Bella segurou o riso e de forma bem séria colocou certo espaço entre eles. – Você está tentando me subornar Damon? Sim, por que você tem que ser muito bom...
- Sou melhor do que você possa imaginar tenente. – Falou ele interrompendo-a e novamente diminuindo o espaço entre eles.
- Então, Damon, eu vou ter que autuar você por tentativa de suborno contra uma tenente. – Ela falou e segurou a gargalhada que ameaçou sair quando ela o viu pular com uma cara assustada para bem longe dela.
Ela deu um tapinha no braço dele de maneira amigável e falou já indo em direção à porta. – Valeu pela oferta.
Ele olhava para ela enquanto ela seguia em direção ao elevador e antes que ela chegasse até ele, ele a chamou.
- Bella?
Ela virou para olhá-lo antes de chamar o elevador.
- Se mudar de ideia, você sabe onde me encontrar! – Ele sorriu quando a viu sorrindo para ele.
- Tudo bem Damon, você está no topo da minha lista.
Em todos os sentidos, ele estava no topo de sua lista. Ela ia averiguar o álibi dele. Não era impossível acontecer de ele deixar sua cliente dormindo enquanto ele ia fazer uma visitinha noturna a sua querida vizinha.
E como morador do prédio ele tinha como ter acesso às câmeras e assim fazer aqueles trabalhinhos com as imagens.
Mas ela tinha gostado dele e esperava de verdade que ele não fosso o assassino.
Bella Swan não gostava muito de ir a funerais, mas esse ela tinha feito questão de comparecer.
Era um momento bastante propício para olhar de perto todas as pessoas que estavam em volta de Jéssica Stanley. Avaliar os familiares e amigos da vítima e olhar suas reações.
O Senador estava com um ar sombrio próximo ao corpo da neta, ao seu lado estava o assessor Michael Steve, sempre pronto a ajudar o Senador quando esse necessitasse. Também estavam ali perto os pais de Jéssica.
Eles eram muito jovens e estavam arrasados. Como se sentem os pais de uma garota que é assassinada? Como os pais se sentiam com a perca de um filho amado?
Como os pais de Bella se sentiriam com a morte dela? Acho que ele iam se sentir no céu, pensou ela. Quem era minha mãe? Onde ela estava enquanto meu pai abusava de mim? Onde eles estão agora?
Bella detestava quando um caso a fazia pensar na sua vida. Decidiu voltar seus pensamentos para a família da vítima. O pai de Jéssica, Thomas Stanley era quase que uma cópia do pai, mas só que ele demostrava mais sentimentos. Elisa Forbes estava ao lado do marido com um vestido discreto e com a expressão no rosto de que perdera algo de muito precioso, seus olhos não paravam de verter lágrimas.
Bella sentiu pena daquela mulher e por algum momento imaginou como seria ser amada assim por uma mãe.

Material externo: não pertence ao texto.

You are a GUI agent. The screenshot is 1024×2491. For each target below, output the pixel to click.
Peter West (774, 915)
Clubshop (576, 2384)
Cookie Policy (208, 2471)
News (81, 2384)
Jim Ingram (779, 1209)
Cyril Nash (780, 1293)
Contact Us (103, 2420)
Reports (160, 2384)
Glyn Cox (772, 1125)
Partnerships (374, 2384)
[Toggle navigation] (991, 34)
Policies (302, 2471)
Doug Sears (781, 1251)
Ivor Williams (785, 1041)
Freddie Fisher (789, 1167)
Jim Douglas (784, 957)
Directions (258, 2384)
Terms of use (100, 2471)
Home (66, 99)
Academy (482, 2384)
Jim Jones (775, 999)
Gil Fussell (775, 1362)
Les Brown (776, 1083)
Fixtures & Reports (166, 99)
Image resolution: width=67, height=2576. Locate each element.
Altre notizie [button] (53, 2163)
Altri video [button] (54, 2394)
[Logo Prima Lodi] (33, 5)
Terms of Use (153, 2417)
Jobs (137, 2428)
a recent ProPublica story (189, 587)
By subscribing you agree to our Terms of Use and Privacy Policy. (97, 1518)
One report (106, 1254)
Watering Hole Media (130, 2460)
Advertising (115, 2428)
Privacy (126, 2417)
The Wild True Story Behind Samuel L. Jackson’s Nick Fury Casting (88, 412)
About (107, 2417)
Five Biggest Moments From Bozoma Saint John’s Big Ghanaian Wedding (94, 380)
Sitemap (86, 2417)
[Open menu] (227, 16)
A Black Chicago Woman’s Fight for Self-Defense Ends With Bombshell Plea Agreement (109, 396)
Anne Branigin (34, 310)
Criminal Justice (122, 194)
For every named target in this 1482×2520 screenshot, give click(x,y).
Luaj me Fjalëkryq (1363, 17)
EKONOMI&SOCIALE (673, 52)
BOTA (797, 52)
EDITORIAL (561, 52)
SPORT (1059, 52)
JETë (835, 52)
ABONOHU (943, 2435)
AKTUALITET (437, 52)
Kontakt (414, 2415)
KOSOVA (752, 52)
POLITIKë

O Senador Stanley tinha também uma filha. Nichole Stanley tinha seguido os passos do pai na política e nesse momento estava com uma expressão de pesar no rosto e sua mão estava agarrada firmemente na do seu marido Jymme Carter.
Havia muitas pessoas da família ali e era difícil para Bella olhar tantas expressões de tristeza em um mesmo lugar.
Foi então que em meio a tantos rostos ela a viu e não teve como não reconhecê-lo logo no primeiro olhar. Ali, em meio aquela multidão de pessoas estava Edward Cullen.
Ele estava sozinho. Tinha ao seu redor uma aura de solidão que a fez tremer involuntariamente. Ele notava que as pessoas o olhavam disfarçadamente, outras olhavam de forma descarada. Algumas mulheres lançavam olhares de flerte em sua direção, mas ele os ignorava como ignorava a todos os outros.
Lá estava ele, com um olhar que não expressava qualquer sentimento. Nenhum tipo de pesar ou tristeza. Ela só conseguia ver frieza.
Sim. Edward Cullen era um homem frio e calculista. Um homem que não demostrava nada. Um homem que havia criado um forte escudo protetor ao redor de si que nada nem ninguém era capaz de quebrar ou ao menos arranhar.
Mas Bella sabia que ali tinha força, garra e determinação. Não era qualquer pessoa que conseguia subir na vida sendo tão jovem.
Ele mantinha seu olhar em frente, enquanto a cerimônia prosseguia. Foi então que de repente ele olhou pra trás. Exatamente seis filas de cadeiras atrás. Olhou firme e manteve preso aos seus os olhos dela. Ele olhava fixamente para os olhos de Bella Swan.
Bella não sabe de onde tirou forças para manter seu olhar fixo aos dele. Ela sentiu todo o poder que emanava dele somente através daquele olhar. Um minuto foi o tempo que seus olhares se prenderam antes de alguém se meter entre eles quando todos se levantavam e seguiam em direção à saída da igreja.
Bella até que tentou olhar para o mesmo lugar e encontrar aquele olhar, mas ele já havia sumido.
Bella seguia em direção ao estacionamento enquanto ia recitando para o seu gravador suas impressões das pessoas que estavam na igreja. Ela parou antes de falar em Edward.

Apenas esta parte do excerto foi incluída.